Naquele momento, o problema estava diretamente ligado à oferta de cereais e fertilizantes: Rússia e Ucrânia tinham enorme participação no comércio mundial de trigo, milho e óleo de girassol, enquanto Rússia e Belarus eram grandes fornecedores de fertilizantes. A guerra, o bloqueio dos portos do Mar Negro e as restrições comerciais contribuíram para uma das maiores altas de commodities desde a década de 1970. O Banco Mundial estimava, em abril de 2022, aumento de quase 20% nos preços das commodities não energéticas naquele ano.

O choque atual tem uma transmissão diferente, mas potencialmente igualmente perigosa: vai da energia para os fertilizantes, destes para a produção agrícola e, finalmente, para o preço dos alimentos. Petróleo mais caro encarece máquinas, transporte e frete marítimo; gás natural mais caro aumenta o custo dos fertilizantes nitrogenados. Se essa situação persistir, agricultores de países pobres podem ainda reduzir o uso de fertilizantes, comprometendo as próximas safras e transformando um choque inicialmente energético em redução efetiva da oferta de alimentos.

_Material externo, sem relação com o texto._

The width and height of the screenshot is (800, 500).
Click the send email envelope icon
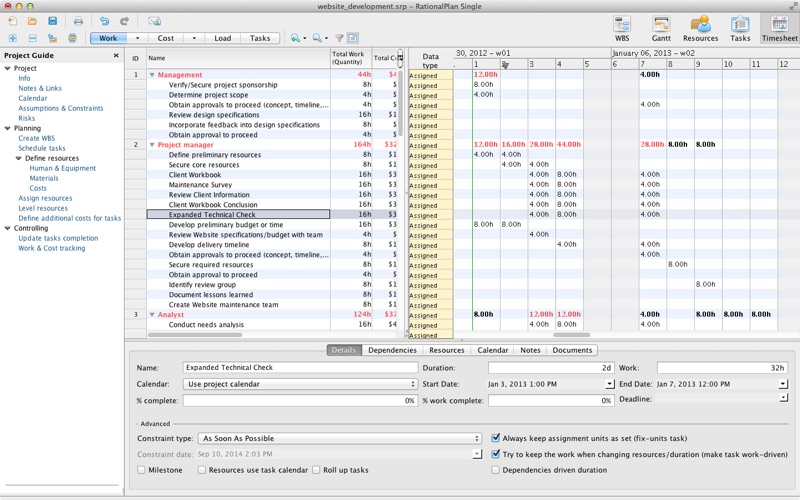coord(154,20)
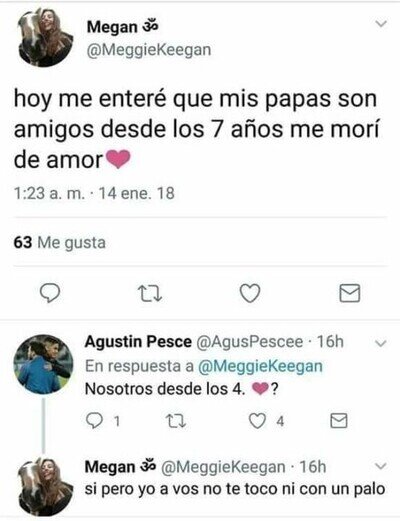Send Megan's main tweet via direct message
400x521 pixels.
(350, 293)
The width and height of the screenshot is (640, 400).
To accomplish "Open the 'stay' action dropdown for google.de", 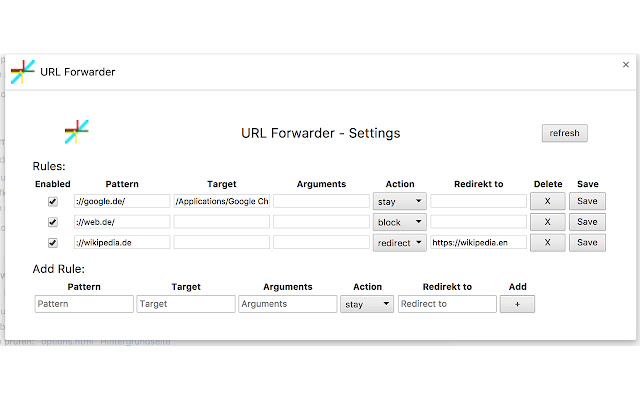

Para as economias desenvolvidas, isso significa principalmente mais inflação, juros potencialmente elevados por mais tempo e menor crescimento. Nos países pobres, porém, a consequência pode ser muito mais grave. Famílias que gastam grande parcela da renda com alimentação não conseguem simplesmente absorver aumentos sucessivos de preços: passam a reduzir a quantidade e a qualidade do que comem. Governos endividados também dispõem de menos recursos para subsidiar alimentos ou ampliar programas sociais, enquanto as organizações humanitárias precisam comprar comida e combustível a preços maiores.

É nesse ponto que inflação se transforma em fome e risco à vida. O Programa Mundial de Alimentos estimou que, caso o conflito no Oriente Médio se prolongasse, a transmissão da alta da energia para os alimentos poderia acrescentar 45 milhões de pessoas ao contingente em insegurança alimentar aguda nos 53 países analisados, levando o total potencial a 363 milhões em 2026. A experiência da Ucrânia mostrou que guerras travadas em regiões estratégicas para energia ou agricultura rapidamente ultrapassam suas fronteiras. Hormuz reforça a mesma lição: em uma economia mundial profundamente interdependente, uma crise geopolítica pode chegar à mesa de populações a milhares de quilômetros de distância — e são os mais pobres que pagam primeiro e proporcionalmente mais caro.